Kassenstellen müssen attraktiver werden
Auch ein generell eingehobener Kostenbeitrag bei der ÖGK, wie bei SVS oder BVAEB üblich, generiert zusätzliches Geld zur Abdeckung des Gesamtbedarfs – natürlich mit Befreiungsmöglichkeiten für sozial schwache Menschen. „Einen solchen sozialverträglichen Selbstbehalt kann die ÖGK jederzeit einführen“, sagt Walla. Parallel dazu müssen Kassenstellen attraktiver gemacht werden. Dazu braucht es flexiblere und auf individuelle Bedürfnisse angepasste Verträge und einen angepassten Leistungskatalog. Zudem braucht es mehr Freiheiten bei der Medikamentenabgabe in den Praxen. Und es braucht weniger Bürokratie, hier insbesondere die Abschaffung oder zumindest Reduzierung der Chefarztpflicht.

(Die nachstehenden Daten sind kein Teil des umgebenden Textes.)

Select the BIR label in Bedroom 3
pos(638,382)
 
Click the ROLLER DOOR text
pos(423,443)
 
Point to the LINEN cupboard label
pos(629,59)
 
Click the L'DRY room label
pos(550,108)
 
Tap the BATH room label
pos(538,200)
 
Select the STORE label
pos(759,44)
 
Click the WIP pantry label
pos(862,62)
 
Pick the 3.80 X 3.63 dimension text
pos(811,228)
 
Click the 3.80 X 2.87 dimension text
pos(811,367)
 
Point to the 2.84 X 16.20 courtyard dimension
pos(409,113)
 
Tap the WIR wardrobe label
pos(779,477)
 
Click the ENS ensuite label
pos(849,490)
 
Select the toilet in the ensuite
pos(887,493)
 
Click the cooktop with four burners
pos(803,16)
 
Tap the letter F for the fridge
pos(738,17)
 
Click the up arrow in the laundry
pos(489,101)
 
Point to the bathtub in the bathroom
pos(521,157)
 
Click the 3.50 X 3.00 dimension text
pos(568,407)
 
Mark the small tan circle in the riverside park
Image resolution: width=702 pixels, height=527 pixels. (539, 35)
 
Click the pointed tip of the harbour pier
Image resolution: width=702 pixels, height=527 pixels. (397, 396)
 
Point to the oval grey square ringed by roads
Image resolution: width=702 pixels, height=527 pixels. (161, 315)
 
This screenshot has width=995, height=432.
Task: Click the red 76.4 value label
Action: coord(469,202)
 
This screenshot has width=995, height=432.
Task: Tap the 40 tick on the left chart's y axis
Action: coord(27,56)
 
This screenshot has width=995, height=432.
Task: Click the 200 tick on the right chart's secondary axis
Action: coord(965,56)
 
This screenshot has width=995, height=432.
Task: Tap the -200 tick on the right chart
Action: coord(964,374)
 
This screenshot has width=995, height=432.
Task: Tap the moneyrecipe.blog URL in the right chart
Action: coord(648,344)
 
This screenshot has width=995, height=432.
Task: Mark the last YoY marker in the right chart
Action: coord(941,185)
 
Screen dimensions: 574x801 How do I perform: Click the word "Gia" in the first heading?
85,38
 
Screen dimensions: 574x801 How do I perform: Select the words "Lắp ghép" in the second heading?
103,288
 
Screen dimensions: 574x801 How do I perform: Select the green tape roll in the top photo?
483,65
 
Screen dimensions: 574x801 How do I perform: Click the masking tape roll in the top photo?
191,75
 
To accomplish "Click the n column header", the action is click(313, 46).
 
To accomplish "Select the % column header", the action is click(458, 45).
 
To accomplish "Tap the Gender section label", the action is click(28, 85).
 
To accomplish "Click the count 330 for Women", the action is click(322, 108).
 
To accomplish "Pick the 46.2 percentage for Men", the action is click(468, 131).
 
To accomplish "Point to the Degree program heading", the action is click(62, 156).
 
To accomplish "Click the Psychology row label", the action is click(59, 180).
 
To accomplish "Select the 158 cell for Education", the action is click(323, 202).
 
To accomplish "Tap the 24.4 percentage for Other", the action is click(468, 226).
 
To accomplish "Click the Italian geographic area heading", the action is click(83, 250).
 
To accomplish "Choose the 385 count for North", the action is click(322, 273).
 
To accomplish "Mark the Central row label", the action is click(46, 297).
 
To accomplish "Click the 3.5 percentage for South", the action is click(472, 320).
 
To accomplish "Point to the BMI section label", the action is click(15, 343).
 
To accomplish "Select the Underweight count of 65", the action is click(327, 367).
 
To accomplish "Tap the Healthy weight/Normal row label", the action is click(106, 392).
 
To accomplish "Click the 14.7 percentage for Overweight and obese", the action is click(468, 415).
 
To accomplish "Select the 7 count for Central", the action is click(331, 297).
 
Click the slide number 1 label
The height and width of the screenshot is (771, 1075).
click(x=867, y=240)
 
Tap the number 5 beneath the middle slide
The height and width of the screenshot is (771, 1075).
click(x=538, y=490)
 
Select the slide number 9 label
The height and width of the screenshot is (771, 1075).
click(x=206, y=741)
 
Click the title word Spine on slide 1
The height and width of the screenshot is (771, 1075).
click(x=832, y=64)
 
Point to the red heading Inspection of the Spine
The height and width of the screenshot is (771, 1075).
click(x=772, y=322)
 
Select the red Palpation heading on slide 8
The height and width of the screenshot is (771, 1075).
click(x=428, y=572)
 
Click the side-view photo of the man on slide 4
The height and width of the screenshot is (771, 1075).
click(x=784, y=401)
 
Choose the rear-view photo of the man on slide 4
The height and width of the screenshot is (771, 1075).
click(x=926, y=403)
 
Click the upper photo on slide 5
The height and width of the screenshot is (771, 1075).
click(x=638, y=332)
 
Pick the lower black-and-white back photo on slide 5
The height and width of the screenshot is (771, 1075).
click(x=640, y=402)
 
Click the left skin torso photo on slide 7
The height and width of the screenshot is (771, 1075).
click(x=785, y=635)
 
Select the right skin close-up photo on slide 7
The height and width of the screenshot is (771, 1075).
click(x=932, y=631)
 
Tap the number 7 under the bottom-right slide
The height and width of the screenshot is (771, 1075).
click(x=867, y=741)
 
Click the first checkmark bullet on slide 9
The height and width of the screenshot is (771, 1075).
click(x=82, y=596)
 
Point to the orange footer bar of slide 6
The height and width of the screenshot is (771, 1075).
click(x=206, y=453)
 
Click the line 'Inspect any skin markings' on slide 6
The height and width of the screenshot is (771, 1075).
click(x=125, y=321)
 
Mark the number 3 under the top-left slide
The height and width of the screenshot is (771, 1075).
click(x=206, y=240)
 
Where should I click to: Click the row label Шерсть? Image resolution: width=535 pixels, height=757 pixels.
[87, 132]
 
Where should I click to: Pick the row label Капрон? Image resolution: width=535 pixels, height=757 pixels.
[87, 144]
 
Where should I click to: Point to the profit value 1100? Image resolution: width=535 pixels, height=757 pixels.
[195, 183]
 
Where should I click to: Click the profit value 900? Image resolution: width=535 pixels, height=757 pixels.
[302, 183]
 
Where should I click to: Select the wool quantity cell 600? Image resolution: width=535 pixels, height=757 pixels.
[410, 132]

„Hausaufgaben, die das Kassensystem stärken und gleichzeitig Kosten senken, hat die ÖGK mehr als genug, die müssen jetzt endlich erledigt werden“, sagt Ärztekammer-Präsident Burkhard Walla, der auch auf die gemeinsam von Land Vorarlberg, Österreichischer Gesundheitskasse und Ärztekammer für Vorarlberg in Auftrag gegebene Ärztebedarfsstudie von 2023 hinweist: Laut dieser werden 135 zusätzliche Ärzt:innen bis zum Jahr 2031 für Vorarlberg benötigt, nur um den Status quo in der Versorgung aufrecht erhalten zu können: davon 71 in Krankenhäusern, 37 in Facharztpraxen und 27 Hausärzt:innen. „Wenn Teile der Ärzteschaft jetzt zum Stopfen des Budgetlochs der ÖGK herhalten sollen, wird das Kassensystem zunehmend unattraktiver und dieses Ziel rückt in weite Ferne – zu Lasten der Vorarlberger Bevölkerung“, warnt Walla.